Dos opuestos en liga

El Real Madrid y el Atlético, tan cerca y tan lejos...

Ambos equipos madrileños son a día de hoy dos polos opuestos a la hora de entender el fútbol. Los de Zidane no encuentran la motivación y la mentalidad es clave en los rojiblancos

Foto: Casemiro se queja en el suelo de una acción frente al Alavés. (Reuters)
Casemiro se queja en el suelo de una acción frente al Alavés. (Reuters)

El Real Madrid ha convertido el oficio de jugar en algo vago, inocuo, carente de entusiasmo. Si la voluntad para iniciar los partidos no da, cualquier pensamiento o esfuerzo posterior viene mal parido y lo que es peor, muy forzado. Los partidos del Madrid son divertidos. Ahora que el negacionismo roza la moda, es difícil encontrar una opinión contraria a la parte recreativa en la que el Madrid ha convertido cada encuentro, más allá de la competición que dispute.

Hazard, abatido tras una jugada frente al Alavés. (Reuters)
Hazard, abatido tras una jugada frente al Alavés. (Reuters)

Transiciones abiertas, juego de lado a lado, defensas desprotegidas, jugadas sin finalizar y un intento agónico por recuperar el resultado desde la proeza y el desorden que suelen ir de la mano. Ese titubeo atrae los miedos y la cantidad de factores que un partido sin control es capaz de provocar. Mientras el Madrid se acomoda en el inicio, el rival lo desafía sin piedad. Lo corre, lo mueve, lo arroja a jugar al uno contra uno frente a su portero, le descubre la contra al espacio y lo aleja de un escenario al que nunca llego a encumbrarse. Nada que ver con los dibujos tácticos, con la idea de si el doble pivote o los tres al medio, o cualquier otra divinidad preceptiva del juego.....y es que los partidos por más cambios que proponga el futbol, comienzan en el minuto uno, antes y ahora.

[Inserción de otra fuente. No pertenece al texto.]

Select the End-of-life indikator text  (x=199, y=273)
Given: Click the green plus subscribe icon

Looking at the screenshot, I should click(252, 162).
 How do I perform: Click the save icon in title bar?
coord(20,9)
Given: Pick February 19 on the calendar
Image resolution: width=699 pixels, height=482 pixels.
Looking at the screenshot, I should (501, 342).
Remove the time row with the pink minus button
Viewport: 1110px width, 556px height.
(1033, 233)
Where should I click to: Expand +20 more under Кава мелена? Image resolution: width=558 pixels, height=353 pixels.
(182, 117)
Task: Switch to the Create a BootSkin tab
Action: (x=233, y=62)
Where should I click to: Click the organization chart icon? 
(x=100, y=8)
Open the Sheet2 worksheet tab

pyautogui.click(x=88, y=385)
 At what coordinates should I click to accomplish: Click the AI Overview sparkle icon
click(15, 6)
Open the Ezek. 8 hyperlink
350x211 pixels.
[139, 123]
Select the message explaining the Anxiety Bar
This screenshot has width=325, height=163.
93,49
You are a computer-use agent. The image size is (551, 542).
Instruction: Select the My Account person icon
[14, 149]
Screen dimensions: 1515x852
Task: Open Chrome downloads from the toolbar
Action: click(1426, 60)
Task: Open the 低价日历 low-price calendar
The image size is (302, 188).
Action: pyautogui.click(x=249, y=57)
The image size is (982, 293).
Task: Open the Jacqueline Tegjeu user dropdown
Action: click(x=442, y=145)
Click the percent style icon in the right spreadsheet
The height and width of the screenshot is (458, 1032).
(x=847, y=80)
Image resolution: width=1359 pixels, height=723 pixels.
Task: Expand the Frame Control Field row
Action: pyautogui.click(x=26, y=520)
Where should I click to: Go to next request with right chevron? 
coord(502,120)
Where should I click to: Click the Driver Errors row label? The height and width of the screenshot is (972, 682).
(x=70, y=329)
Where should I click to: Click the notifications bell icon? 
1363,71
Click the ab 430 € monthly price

La concentración, el camino de Simeone

Simeone, durante el minuto de silencio por Maradona. (Reuters)
Simeone, durante el minuto de silencio por Maradona. (Reuters)

El Atleti esta emocionalmente justo en la otra dimensión. El nivel de concentración es innegociable y por ahí, las virtudes se refuerzan. Frente al Valencia salió sin los jugadores que provocaron esa especie de revolución neolítica donde se produjo el asentamiento del futbol más deseado. Sin Herrera, Joao Félix ni Luis Suárez (baja por covid 19), precursores de la nueva pausa, el equipo también baja la pelota al suelo y la piensa con calma. El gol llegó de un contrario, sí, principalmente porque el área no era un espacio suficientemente cargado de jugadores con hábito de gol. Koke, Saúl, Llorente, Lemar o Lodi son tipos que en la diversión por tocar la pelota esconden su instinto de golear por sorpresa. Una más, la defensa, donde nada es casual. Atención, proactividad colectiva y ambición por la custodia impecable al mejor portero de la liga, Jan Oblak.